(Stored items)
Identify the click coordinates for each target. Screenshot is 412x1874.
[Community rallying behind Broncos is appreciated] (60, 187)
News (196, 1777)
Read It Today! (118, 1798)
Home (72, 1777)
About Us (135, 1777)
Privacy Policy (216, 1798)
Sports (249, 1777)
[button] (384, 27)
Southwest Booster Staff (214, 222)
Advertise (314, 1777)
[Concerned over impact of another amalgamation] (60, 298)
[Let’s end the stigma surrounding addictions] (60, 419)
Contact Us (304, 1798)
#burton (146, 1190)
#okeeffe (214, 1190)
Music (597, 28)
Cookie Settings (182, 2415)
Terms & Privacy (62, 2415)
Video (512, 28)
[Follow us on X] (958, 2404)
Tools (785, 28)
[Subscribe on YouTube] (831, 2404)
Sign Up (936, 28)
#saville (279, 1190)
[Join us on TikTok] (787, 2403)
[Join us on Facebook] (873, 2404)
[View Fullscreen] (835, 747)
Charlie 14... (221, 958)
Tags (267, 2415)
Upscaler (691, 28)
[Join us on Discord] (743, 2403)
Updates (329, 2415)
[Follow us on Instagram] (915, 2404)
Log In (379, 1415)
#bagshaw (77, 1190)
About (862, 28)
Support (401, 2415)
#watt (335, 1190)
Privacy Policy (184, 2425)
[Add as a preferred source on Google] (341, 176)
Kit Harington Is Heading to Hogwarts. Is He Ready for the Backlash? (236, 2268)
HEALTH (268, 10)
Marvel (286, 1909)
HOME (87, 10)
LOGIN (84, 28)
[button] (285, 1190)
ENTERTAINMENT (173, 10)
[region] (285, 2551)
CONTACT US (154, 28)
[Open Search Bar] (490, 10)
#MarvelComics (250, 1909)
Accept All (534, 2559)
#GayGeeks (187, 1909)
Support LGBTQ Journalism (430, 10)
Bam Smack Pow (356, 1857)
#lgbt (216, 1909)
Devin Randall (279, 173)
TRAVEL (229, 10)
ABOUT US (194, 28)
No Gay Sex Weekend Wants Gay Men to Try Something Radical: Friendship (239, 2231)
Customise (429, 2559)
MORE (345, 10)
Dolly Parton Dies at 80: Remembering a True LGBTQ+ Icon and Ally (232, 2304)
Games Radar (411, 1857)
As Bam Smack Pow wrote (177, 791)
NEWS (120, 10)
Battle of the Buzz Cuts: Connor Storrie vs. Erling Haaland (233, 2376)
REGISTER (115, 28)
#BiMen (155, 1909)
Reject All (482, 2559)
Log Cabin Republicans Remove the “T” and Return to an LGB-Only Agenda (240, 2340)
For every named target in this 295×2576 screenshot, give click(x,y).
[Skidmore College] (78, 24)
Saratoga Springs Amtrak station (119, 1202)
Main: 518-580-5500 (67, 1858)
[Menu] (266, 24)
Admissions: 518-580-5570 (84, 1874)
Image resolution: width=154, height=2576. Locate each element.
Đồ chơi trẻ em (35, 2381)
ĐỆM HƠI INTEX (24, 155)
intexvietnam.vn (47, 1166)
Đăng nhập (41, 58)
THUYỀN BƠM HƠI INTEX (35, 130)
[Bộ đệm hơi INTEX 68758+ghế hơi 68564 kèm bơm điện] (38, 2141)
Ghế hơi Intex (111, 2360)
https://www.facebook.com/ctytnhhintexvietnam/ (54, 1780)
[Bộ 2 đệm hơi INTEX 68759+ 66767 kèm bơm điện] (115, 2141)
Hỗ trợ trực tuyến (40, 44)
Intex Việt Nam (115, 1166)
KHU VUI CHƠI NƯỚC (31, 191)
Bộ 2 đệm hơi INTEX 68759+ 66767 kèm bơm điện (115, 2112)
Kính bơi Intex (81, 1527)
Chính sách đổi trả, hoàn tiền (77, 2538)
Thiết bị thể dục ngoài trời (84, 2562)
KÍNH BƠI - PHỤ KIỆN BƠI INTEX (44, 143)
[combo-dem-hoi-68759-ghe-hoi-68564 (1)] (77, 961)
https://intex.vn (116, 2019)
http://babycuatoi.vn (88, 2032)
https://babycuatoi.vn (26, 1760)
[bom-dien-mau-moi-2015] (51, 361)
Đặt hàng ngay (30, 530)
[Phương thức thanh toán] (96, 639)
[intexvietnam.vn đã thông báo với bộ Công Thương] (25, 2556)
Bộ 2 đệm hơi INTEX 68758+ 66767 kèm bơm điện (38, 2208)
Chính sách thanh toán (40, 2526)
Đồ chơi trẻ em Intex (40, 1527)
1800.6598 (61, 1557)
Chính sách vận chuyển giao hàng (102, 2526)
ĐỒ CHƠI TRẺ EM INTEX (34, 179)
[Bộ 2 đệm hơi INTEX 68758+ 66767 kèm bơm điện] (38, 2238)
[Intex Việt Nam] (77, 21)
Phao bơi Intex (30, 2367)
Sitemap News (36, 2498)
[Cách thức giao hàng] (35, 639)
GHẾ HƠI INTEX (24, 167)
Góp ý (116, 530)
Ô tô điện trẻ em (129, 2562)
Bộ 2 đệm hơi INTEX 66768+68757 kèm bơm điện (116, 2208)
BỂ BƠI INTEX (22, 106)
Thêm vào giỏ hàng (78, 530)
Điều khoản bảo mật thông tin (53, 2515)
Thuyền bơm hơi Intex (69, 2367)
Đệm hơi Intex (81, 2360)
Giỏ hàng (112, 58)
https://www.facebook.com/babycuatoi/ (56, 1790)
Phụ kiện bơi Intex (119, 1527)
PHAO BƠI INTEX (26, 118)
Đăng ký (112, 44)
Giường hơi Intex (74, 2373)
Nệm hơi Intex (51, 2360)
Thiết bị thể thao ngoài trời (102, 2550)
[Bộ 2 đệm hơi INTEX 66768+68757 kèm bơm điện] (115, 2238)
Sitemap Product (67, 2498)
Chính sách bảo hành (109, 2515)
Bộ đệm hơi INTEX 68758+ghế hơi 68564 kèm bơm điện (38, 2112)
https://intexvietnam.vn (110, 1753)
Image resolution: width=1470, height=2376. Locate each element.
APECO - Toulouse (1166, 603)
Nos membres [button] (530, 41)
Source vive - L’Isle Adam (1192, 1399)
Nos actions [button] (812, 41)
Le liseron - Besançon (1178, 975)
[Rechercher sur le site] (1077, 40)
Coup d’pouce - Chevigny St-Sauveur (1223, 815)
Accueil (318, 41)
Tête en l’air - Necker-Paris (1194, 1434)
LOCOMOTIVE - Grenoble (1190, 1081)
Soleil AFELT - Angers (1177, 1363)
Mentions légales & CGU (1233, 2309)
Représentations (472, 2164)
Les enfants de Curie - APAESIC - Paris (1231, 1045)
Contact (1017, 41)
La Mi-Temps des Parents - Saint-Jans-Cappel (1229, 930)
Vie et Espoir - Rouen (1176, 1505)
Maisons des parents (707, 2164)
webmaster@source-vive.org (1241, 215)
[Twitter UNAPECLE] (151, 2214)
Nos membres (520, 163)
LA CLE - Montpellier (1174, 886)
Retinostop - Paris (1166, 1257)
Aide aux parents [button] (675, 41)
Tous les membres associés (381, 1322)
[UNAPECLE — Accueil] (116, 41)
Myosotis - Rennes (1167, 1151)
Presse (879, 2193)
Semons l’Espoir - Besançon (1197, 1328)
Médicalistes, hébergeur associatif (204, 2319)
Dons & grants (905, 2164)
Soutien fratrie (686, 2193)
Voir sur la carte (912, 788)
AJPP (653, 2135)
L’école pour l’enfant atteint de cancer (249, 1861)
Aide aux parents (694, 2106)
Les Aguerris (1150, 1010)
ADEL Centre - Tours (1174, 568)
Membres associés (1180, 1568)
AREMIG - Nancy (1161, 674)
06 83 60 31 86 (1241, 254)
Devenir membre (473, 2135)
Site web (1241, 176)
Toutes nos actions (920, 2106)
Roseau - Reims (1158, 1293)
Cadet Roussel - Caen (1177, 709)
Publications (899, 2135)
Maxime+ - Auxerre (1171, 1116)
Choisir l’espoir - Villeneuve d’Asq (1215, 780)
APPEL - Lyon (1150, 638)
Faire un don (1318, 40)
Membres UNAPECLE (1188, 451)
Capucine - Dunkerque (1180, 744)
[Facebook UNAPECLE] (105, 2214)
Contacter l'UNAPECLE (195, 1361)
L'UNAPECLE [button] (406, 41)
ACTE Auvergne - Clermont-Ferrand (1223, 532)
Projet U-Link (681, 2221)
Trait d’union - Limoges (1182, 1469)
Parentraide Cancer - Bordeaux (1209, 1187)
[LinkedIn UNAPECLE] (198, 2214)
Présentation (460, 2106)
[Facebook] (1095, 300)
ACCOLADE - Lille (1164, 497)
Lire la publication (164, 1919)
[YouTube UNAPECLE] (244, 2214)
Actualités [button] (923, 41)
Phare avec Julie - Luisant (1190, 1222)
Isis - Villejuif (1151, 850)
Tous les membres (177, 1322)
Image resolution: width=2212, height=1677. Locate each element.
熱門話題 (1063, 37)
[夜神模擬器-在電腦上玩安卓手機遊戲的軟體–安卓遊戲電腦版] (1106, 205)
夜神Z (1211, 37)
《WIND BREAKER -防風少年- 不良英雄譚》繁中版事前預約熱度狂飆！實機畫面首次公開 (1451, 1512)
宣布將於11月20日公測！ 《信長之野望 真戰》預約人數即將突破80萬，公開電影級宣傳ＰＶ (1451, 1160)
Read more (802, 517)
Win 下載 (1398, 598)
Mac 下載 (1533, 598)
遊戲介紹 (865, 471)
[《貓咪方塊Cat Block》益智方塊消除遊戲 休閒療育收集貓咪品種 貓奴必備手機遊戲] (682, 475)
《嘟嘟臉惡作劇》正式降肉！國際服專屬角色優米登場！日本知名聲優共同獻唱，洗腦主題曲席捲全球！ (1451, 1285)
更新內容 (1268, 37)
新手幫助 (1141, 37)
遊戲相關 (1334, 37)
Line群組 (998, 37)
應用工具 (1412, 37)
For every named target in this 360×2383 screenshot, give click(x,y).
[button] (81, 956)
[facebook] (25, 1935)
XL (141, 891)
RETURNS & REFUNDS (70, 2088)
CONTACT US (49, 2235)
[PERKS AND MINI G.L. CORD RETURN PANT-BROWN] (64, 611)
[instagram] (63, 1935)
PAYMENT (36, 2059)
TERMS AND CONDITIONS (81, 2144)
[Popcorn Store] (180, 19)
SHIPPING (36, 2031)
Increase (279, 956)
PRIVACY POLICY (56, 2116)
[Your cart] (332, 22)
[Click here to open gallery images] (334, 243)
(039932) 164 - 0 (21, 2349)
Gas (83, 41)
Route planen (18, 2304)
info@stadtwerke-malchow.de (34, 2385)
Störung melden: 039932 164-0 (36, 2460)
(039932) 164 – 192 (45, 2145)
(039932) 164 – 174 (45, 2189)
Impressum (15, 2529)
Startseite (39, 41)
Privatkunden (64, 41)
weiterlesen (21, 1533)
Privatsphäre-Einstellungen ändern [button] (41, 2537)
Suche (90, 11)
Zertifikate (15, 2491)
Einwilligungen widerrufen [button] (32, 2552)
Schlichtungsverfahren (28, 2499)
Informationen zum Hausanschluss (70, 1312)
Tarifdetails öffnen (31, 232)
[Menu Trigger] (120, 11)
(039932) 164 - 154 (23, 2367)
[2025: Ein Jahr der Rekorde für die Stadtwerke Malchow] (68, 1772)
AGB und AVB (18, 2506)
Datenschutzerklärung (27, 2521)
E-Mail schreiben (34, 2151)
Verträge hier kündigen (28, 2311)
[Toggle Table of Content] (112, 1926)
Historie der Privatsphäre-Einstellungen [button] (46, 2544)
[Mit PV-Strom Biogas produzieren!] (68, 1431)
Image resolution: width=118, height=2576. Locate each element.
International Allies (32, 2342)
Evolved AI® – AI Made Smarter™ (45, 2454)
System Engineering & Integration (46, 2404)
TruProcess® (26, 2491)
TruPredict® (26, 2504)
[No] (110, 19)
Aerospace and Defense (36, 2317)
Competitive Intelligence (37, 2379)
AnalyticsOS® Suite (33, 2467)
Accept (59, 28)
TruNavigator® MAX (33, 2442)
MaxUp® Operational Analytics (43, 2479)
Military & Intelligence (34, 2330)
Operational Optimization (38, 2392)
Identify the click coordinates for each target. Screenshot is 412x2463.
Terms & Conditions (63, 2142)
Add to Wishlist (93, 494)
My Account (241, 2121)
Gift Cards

• What is needed
From the records above, quote only the lines running from the line with "Projet U-Link (681, 2221)" to the line with "[Mit PV-Strom Biogas produzieren!] (68, 1431)", both lines included.

• Answer for this exercise
Projet U-Link (681, 2221)
Trait d’union - Limoges (1182, 1469)
Parentraide Cancer - Bordeaux (1209, 1187)
[LinkedIn UNAPECLE] (198, 2214)
Présentation (460, 2106)
[Facebook] (1095, 300)
ACCOLADE - Lille (1164, 497)
Lire la publication (164, 1919)
[YouTube UNAPECLE] (244, 2214)
Actualités [button] (923, 41)
Phare avec Julie - Luisant (1190, 1222)
Isis - Villejuif (1151, 850)
Tous les membres (177, 1322)
Image resolution: width=2212, height=1677. Locate each element.
熱門話題 (1063, 37)
[夜神模擬器-在電腦上玩安卓手機遊戲的軟體–安卓遊戲電腦版] (1106, 205)
夜神Z (1211, 37)
《WIND BREAKER -防風少年- 不良英雄譚》繁中版事前預約熱度狂飆！實機畫面首次公開 (1451, 1512)
宣布將於11月20日公測！ 《信長之野望 真戰》預約人數即將突破80萬，公開電影級宣傳ＰＶ (1451, 1160)
Read more (802, 517)
Win 下載 (1398, 598)
Mac 下載 (1533, 598)
遊戲介紹 (865, 471)
[《貓咪方塊Cat Block》益智方塊消除遊戲 休閒療育收集貓咪品種 貓奴必備手機遊戲] (682, 475)
《嘟嘟臉惡作劇》正式降肉！國際服專屬角色優米登場！日本知名聲優共同獻唱，洗腦主題曲席捲全球！ (1451, 1285)
更新內容 (1268, 37)
新手幫助 (1141, 37)
遊戲相關 (1334, 37)
Line群組 (998, 37)
應用工具 (1412, 37)
For every named target in this 360×2383 screenshot, give click(x,y).
[button] (81, 956)
[facebook] (25, 1935)
XL (141, 891)
RETURNS & REFUNDS (70, 2088)
CONTACT US (49, 2235)
[PERKS AND MINI G.L. CORD RETURN PANT-BROWN] (64, 611)
[instagram] (63, 1935)
PAYMENT (36, 2059)
TERMS AND CONDITIONS (81, 2144)
[Popcorn Store] (180, 19)
SHIPPING (36, 2031)
Increase (279, 956)
PRIVACY POLICY (56, 2116)
[Your cart] (332, 22)
[Click here to open gallery images] (334, 243)
(039932) 164 - 0 (21, 2349)
Gas (83, 41)
Route planen (18, 2304)
info@stadtwerke-malchow.de (34, 2385)
Störung melden: 039932 164-0 (36, 2460)
(039932) 164 – 192 (45, 2145)
(039932) 164 – 174 (45, 2189)
Impressum (15, 2529)
Startseite (39, 41)
Privatkunden (64, 41)
weiterlesen (21, 1533)
Privatsphäre-Einstellungen ändern [button] (41, 2537)
Suche (90, 11)
Zertifikate (15, 2491)
Einwilligungen widerrufen [button] (32, 2552)
Schlichtungsverfahren (28, 2499)
Informationen zum Hausanschluss (70, 1312)
Tarifdetails öffnen (31, 232)
[Menu Trigger] (120, 11)
(039932) 164 - 154 (23, 2367)
[2025: Ein Jahr der Rekorde für die Stadtwerke Malchow] (68, 1772)
AGB und AVB (18, 2506)
Datenschutzerklärung (27, 2521)
E-Mail schreiben (34, 2151)
Verträge hier kündigen (28, 2311)
[Toggle Table of Content] (112, 1926)
Historie der Privatsphäre-Einstellungen [button] (46, 2544)
[Mit PV-Strom Biogas produzieren!] (68, 1431)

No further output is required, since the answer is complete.